Следующим утром Лань Ванцзи, бледный до синевы, мучительно закашлявшийся с двух глотков воды и едва не потерявший сознание, снова шепчет «нет».

Вэй Ин никогда в жизни не злился на него так сильно.

***

Продолжая злиться, Вэй Ин, тем не менее, думает. Времени полно. У него по-прежнему не получается спать, ему нельзя выходить, он только целыми днями листает книжки из ланьской библиотеки, насвистывает колыбельные из музыкального сборника и пытается заставить себя на них сосредоточиться.

В один из дней Лань Сичэнь снова позволяет ему увидеться с А-Юанем, и Вэй Ин проводит прекрасные несколько часов, играя с мелочью и делая вид, что он в полном порядке.

Реальность накатывает, как только он остаётся один. В голове продолжает звучать звонкий детский смех и серьёзное-серьёзное обещание никому про Сянь-гэ не рассказывать, а ноги уже несут его обратно в душную пропахшую кровью цзинши к едва живому Лань Чжаню.

К жестокому, бессердечному Лань Чжаню, который привязал его, Вэй Ина, жизнь ответственностью за ребёнка и после этого принялся умирать.

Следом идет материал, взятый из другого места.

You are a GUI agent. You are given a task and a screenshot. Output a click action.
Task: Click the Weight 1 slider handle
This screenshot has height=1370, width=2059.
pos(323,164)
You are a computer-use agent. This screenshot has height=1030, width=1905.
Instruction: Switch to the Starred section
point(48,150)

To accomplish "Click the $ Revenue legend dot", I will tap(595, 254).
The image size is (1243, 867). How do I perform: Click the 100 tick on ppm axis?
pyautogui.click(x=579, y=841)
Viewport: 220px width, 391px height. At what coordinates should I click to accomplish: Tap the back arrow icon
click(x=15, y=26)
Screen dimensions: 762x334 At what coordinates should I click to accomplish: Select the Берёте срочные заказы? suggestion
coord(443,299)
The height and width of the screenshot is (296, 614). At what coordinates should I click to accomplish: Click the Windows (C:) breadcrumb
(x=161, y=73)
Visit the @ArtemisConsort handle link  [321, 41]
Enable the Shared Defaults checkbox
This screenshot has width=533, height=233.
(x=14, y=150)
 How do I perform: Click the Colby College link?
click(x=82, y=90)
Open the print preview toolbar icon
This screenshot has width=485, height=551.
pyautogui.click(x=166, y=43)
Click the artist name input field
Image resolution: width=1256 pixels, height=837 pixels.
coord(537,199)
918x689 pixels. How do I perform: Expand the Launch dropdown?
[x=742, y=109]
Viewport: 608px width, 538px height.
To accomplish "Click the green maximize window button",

Вэй Ина разрывают ярость и бессилие. Он ничего не может сделать, он никак не может помочь, он никуда не может уйти, да он даже лечь и не шевелиться не может, хотя ему ничего не хочется так сильно, как этого. Но.

Всегда гуево «но».

Как здорово, Старейшина Илин, что вы сегодня с нами, пожалуйста, вот вам Ханьгуан-цзюнь, его нужно поить, обтирать, переодевать, ему нужно обрабатывать раны, мыть и расчёсывать волосы, а ещё его нужно, гули б его подрали, уговаривать выздоравливать, как капризное дитя. Ах, да, вот вам вдобавок настоящее дитя, имейте в виду, он сирота и из близких людей у него остались только вы, с ним нужно играть, смеяться, учить его читать и считать и ни в коем случае не бросать, потому что вы ведь, Старейшина, любите его, правда?

Вэй Ин любит. А-Юаня любит, Лань Чжаню желает только хорошего, но его самого никто даже не попытался спросить, чего он хочет. Но с другой стороны, а когда его вообще о чём-то спрашивали?

Всю его жизнь вокруг есть кто-то, кому хуже.

Кажется, Вэй Ин давно с этим смирился.